Provided information »
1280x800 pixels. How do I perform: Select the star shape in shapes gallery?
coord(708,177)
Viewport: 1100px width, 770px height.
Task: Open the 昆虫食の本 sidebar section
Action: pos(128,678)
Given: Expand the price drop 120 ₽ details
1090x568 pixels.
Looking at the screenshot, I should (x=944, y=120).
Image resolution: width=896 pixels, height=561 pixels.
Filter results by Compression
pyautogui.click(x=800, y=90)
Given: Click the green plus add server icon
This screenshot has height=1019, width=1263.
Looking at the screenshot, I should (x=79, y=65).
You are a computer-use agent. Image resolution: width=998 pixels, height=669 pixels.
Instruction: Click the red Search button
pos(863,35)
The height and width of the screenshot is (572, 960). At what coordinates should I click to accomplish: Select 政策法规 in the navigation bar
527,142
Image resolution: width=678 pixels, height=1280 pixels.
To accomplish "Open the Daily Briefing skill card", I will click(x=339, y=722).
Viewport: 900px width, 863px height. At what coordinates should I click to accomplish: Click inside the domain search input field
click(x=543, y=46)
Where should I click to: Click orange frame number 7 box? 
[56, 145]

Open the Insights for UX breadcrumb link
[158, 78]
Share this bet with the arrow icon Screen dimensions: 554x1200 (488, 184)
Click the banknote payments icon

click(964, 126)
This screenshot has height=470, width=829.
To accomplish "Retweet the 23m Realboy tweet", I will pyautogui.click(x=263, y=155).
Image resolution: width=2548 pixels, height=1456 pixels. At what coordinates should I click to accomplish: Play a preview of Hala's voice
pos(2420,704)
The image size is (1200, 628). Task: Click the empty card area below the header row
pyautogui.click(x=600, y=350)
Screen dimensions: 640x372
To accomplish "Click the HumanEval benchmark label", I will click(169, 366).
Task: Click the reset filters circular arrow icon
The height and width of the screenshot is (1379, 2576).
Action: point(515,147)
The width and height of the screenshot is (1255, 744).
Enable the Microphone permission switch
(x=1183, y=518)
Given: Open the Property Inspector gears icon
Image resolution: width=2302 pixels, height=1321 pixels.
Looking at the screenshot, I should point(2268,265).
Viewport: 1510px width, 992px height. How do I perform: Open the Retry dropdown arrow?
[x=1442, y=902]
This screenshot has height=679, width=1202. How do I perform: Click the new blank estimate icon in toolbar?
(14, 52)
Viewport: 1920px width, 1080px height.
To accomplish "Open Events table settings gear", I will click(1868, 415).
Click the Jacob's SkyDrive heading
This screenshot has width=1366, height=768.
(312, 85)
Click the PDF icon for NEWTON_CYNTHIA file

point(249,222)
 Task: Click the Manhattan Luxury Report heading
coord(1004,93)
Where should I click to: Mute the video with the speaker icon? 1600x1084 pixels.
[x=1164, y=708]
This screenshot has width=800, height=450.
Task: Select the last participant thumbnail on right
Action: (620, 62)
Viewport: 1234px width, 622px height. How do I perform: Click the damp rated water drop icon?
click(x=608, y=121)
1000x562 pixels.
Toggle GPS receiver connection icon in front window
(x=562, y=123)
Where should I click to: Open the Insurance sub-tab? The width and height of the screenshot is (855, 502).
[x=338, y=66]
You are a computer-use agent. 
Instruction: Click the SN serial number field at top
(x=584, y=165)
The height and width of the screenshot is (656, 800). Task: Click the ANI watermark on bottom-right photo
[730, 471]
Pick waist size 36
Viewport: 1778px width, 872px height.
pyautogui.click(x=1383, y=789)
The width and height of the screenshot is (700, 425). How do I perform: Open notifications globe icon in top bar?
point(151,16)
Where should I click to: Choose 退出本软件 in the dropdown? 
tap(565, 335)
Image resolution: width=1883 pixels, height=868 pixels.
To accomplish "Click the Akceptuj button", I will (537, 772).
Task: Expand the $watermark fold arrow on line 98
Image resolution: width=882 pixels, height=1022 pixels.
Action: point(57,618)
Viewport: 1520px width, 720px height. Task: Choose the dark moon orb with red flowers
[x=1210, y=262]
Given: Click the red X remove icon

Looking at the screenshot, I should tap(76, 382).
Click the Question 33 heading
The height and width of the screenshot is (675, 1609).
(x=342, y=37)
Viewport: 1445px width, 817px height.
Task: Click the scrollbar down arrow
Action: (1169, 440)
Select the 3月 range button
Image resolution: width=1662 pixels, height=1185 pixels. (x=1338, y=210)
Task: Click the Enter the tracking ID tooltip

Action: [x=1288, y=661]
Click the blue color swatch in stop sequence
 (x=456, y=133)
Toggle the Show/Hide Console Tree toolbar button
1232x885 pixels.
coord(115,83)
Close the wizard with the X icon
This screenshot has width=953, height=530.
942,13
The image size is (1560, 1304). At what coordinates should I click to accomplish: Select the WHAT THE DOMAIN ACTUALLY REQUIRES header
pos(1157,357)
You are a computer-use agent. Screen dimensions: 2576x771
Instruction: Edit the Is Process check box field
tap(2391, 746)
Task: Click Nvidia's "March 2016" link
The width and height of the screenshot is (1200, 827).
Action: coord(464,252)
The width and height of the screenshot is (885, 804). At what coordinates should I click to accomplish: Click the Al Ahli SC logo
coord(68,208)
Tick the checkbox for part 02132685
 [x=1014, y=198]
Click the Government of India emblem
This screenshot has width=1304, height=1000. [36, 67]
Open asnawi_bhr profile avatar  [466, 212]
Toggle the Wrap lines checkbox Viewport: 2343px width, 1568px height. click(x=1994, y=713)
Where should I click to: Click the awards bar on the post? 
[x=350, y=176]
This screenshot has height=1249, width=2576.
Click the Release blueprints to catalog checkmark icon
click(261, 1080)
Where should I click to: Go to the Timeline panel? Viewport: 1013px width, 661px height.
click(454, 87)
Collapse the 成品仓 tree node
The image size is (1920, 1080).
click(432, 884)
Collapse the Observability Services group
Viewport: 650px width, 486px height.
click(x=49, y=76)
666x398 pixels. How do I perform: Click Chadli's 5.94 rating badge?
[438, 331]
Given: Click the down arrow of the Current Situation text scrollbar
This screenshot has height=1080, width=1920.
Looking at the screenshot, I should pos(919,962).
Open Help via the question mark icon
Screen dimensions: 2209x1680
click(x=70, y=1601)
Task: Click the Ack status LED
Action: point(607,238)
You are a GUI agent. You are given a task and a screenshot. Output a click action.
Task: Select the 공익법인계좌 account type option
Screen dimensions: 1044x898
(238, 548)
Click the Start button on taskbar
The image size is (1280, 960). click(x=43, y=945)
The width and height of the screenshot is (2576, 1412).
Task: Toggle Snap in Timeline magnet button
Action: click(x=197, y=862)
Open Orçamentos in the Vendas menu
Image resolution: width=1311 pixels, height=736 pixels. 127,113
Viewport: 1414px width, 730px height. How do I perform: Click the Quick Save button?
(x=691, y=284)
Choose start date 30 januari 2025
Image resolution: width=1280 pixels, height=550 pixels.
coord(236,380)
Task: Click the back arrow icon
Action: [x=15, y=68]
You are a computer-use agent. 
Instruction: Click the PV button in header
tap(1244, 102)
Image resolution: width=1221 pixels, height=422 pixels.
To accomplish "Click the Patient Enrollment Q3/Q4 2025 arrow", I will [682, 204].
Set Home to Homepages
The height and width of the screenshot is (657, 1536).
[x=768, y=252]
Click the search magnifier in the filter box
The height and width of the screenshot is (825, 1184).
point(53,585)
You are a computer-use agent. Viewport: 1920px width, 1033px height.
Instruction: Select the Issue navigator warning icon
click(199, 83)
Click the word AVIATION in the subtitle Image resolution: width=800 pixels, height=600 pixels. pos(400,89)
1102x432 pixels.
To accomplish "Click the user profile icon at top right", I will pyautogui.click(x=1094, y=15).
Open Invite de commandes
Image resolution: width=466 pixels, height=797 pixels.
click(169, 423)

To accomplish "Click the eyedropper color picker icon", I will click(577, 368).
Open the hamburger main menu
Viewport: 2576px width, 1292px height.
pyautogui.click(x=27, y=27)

Task directions » Rewrite the rows from the beginning through the line containing "Action: point(515,147)", inclusive, with "Image resolution" changed to "Display resolution" and nothing else altered.

Exercise output »
1280x800 pixels. How do I perform: Select the star shape in shapes gallery?
coord(708,177)
Viewport: 1100px width, 770px height.
Task: Open the 昆虫食の本 sidebar section
Action: pos(128,678)
Given: Expand the price drop 120 ₽ details
1090x568 pixels.
Looking at the screenshot, I should (x=944, y=120).
Display resolution: width=896 pixels, height=561 pixels.
Filter results by Compression
pyautogui.click(x=800, y=90)
Given: Click the green plus add server icon
This screenshot has height=1019, width=1263.
Looking at the screenshot, I should (x=79, y=65).
You are a computer-use agent. Display resolution: width=998 pixels, height=669 pixels.
Instruction: Click the red Search button
pos(863,35)
The height and width of the screenshot is (572, 960). At what coordinates should I click to accomplish: Select 政策法规 in the navigation bar
527,142
Display resolution: width=678 pixels, height=1280 pixels.
To accomplish "Open the Daily Briefing skill card", I will click(x=339, y=722).
Viewport: 900px width, 863px height. At what coordinates should I click to accomplish: Click inside the domain search input field
click(x=543, y=46)
Where should I click to: Click orange frame number 7 box? 
[56, 145]

Open the Insights for UX breadcrumb link
[158, 78]
Share this bet with the arrow icon Screen dimensions: 554x1200 (488, 184)
Click the banknote payments icon

click(964, 126)
This screenshot has height=470, width=829.
To accomplish "Retweet the 23m Realboy tweet", I will pyautogui.click(x=263, y=155).
Display resolution: width=2548 pixels, height=1456 pixels. At what coordinates should I click to accomplish: Play a preview of Hala's voice
pos(2420,704)
The image size is (1200, 628). Task: Click the empty card area below the header row
pyautogui.click(x=600, y=350)
Screen dimensions: 640x372
To accomplish "Click the HumanEval benchmark label", I will click(169, 366).
Task: Click the reset filters circular arrow icon
The height and width of the screenshot is (1379, 2576).
Action: point(515,147)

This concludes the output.